Marking notes. 1 mark — correct I1. 1 mark — correct P1. 1 mark — explanation links high opening balance to high interest portion.

1.3 — Recurrence An+1 = 1.004An − 800, A0 = 20,000 (4 marks)

Sample response. (a) A1 = 1.004(20,000) − 800 = 20,080 − 800 = $19,280.00. A2 = 1.004(19,280) − 800 = 19,357.12 − 800 = $18,557.12. (b) Total interest = I1 + I2 = 20,000 × 0.004 + 19,280 × 0.004 = 80 + 77.12 = $157.12. (c) Coefficient 1.004 implies r = 0.004 per month → annual = 0.004 × 12 = 4.8% p.a. compounded monthly.

Marking notes. 1 mark — correct A1. 1 mark — correct A2. 1 mark — correct total interest computed from the I values. 1 mark — correct annual rate identification.

2.1 — $400,000 / 5% / $2,500 amortisation (7 marks): sample Band-6 response

Sample Band-6 response.

(a) Rate and recurrence. r = 0.05 ÷ 12 = 0.004167 (approx, exact = 1/240). Recurrence: An+1 = 1.004167 × An − 2,500. [1 mark]

(b) Three-month amortisation table.

Month 1: Open $400,000.00 | I = $1,666.67 | P = $833.33 | Close $399,166.67

Month 2: Open $399,166.67 | I = $1,663.20 | P = $836.80 | Close $398,329.87

Month 3: Open $398,329.87 | I = $1,659.71 | P = $840.29 | Close $397,489.58

[3 marks: each row 1 mark]

(c) Interest share over 3 months. Total interest = 1,666.67 + 1,663.20 + 1,659.71 = $4,989.58. Total repaid = $7,500. Interest share = 4,989.58 ÷ 7,500 ≈ 66.5%. [1 mark]

(d) Why principal reduction grows and accelerates. Each month the closing balance is slightly smaller than the opening balance, so next month's interest charge (r × An) is also slightly smaller. With M fixed at $2,500, the smaller interest portion leaves a larger slice of the repayment to attack principal. This is a self-reinforcing loop: a bigger principal cut reduces next month's interest further, which makes the next principal cut even bigger. The effect is small in the first few months (cents) but accelerates over years — by the final years of the loan, almost the entire $2,500 is principal. [2 marks]

Total: 7/7.

Band descriptors for marker.

Band 3: Correct recurrence but table has arithmetic errors (only 1 row fully correct). Total interest computed but no insight in (d). ≈ 3 marks.

Band 4: Correct recurrence, two of three table rows correct, total interest correct, (d) restates "early repayments are mostly interest" without showing the compounding loop. ≈ 4-5 marks.

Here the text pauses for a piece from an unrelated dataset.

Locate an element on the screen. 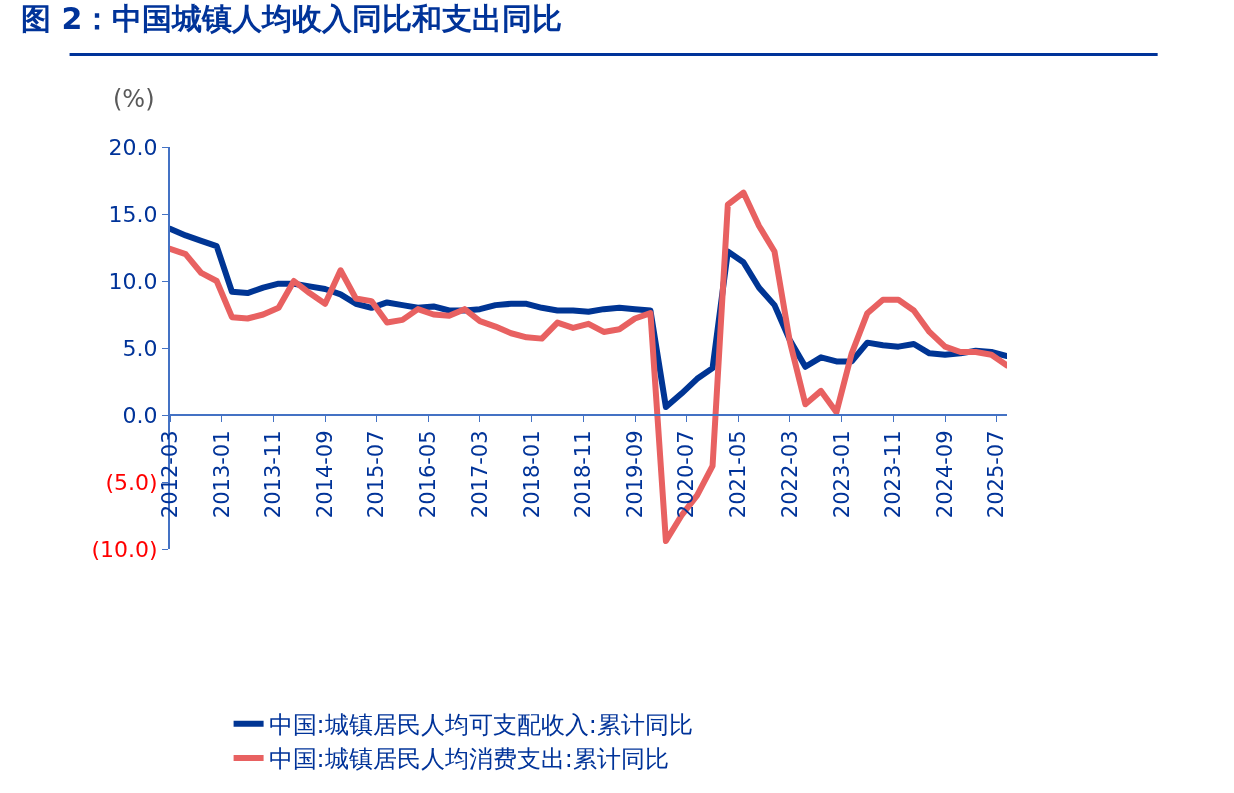  x-tick-label: 2024-09 is located at coordinates (944, 474).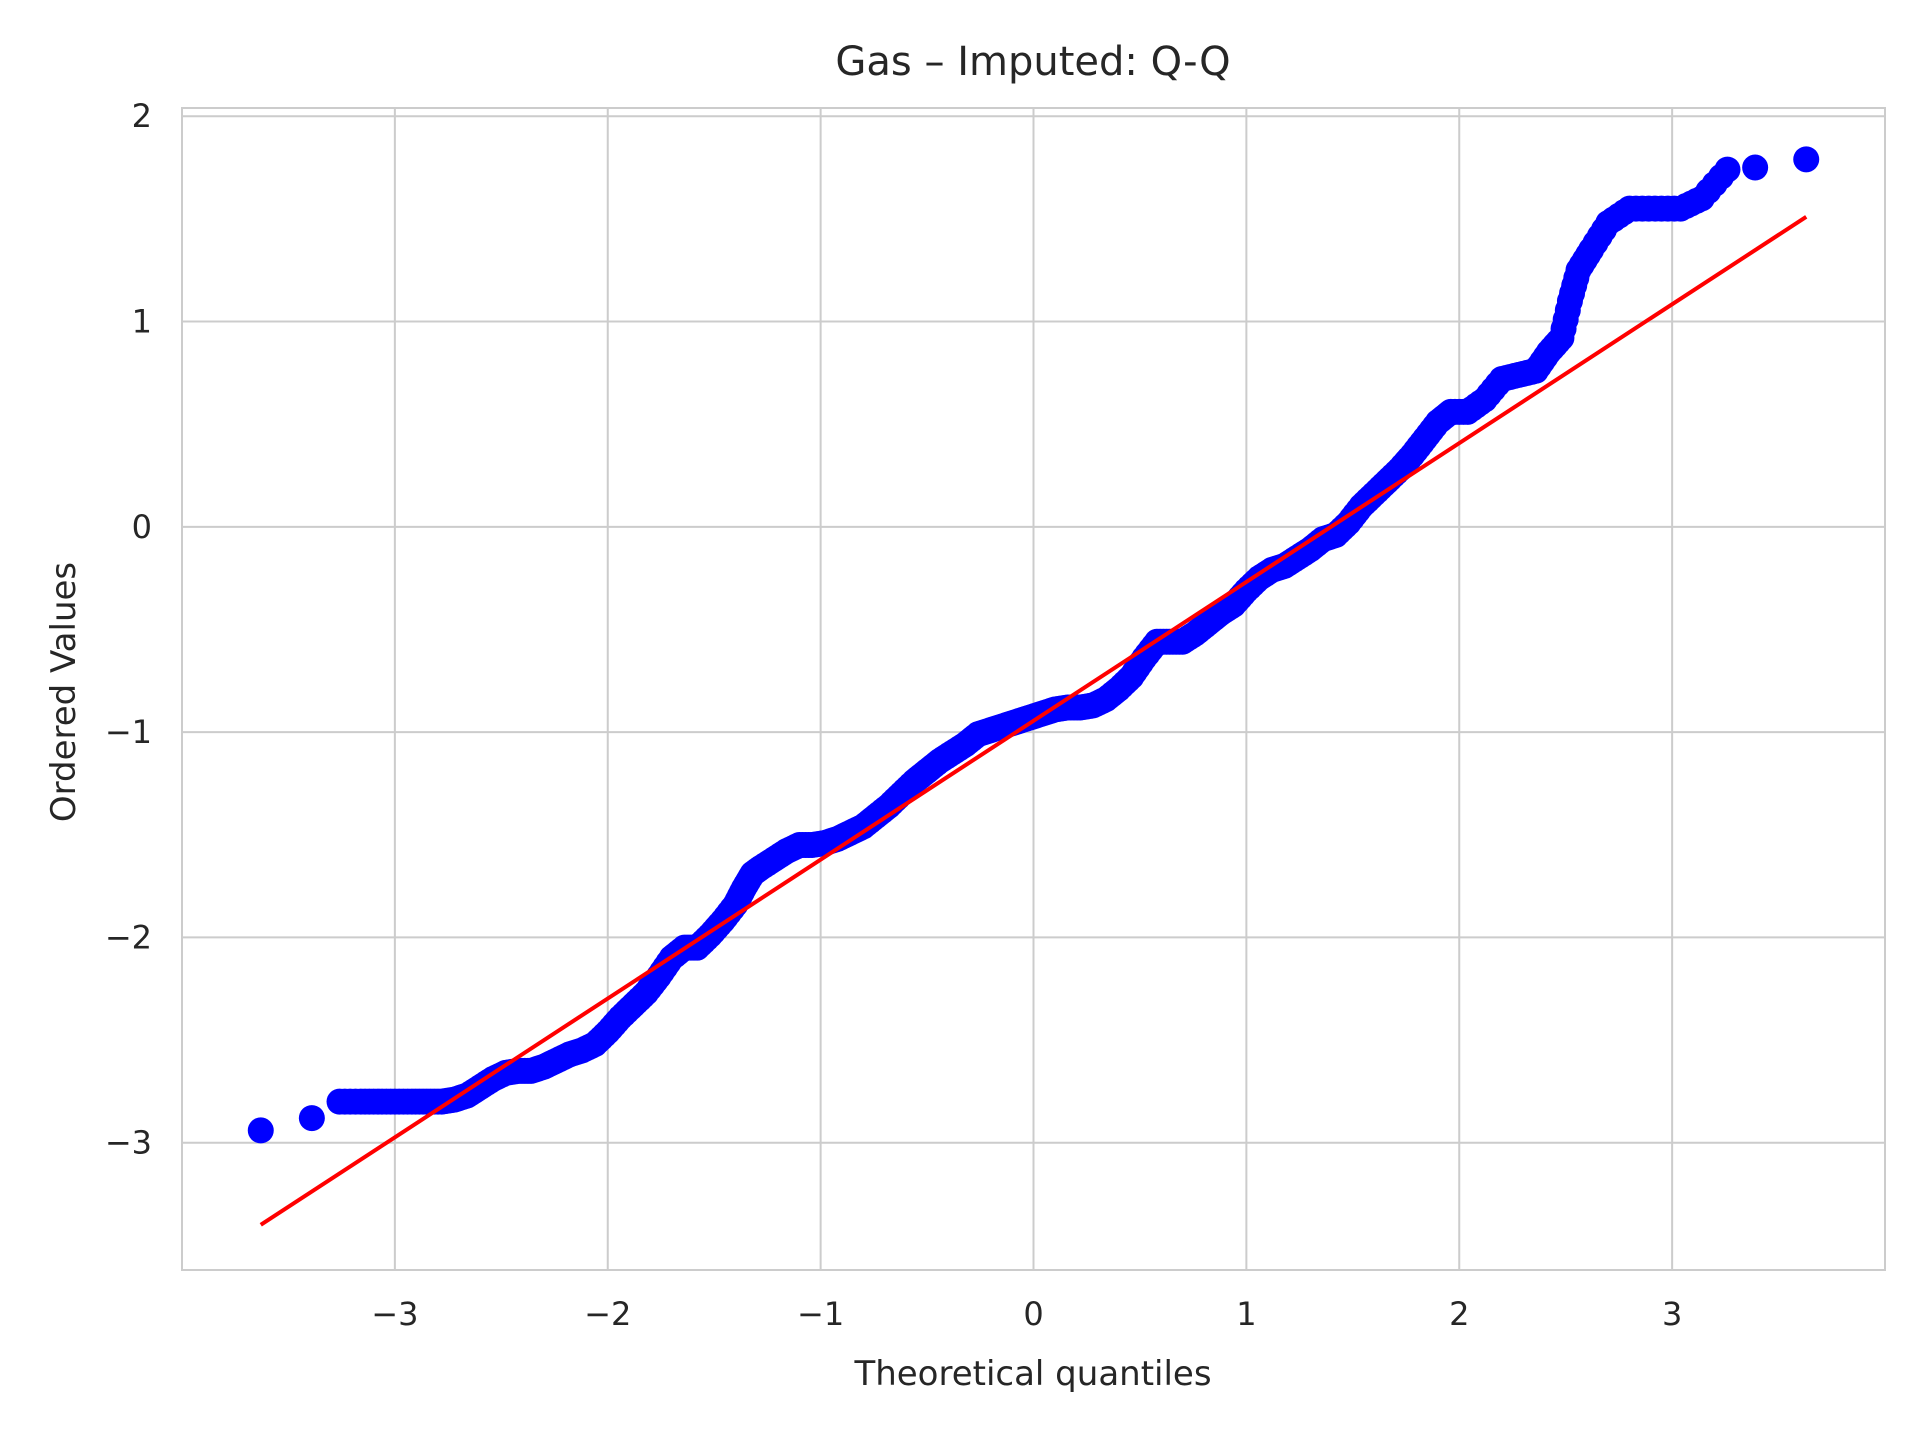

Band 5: All three rows correct, interest share correct, (d) identifies that falling balance reduces interest each month. ≈ 5-6 marks.

Band 6: Full amortisation table to the cent, correct percentage, and (d) describes the self-reinforcing loop and notes the acceleration is small early but pronounced late in the loan. 7/7.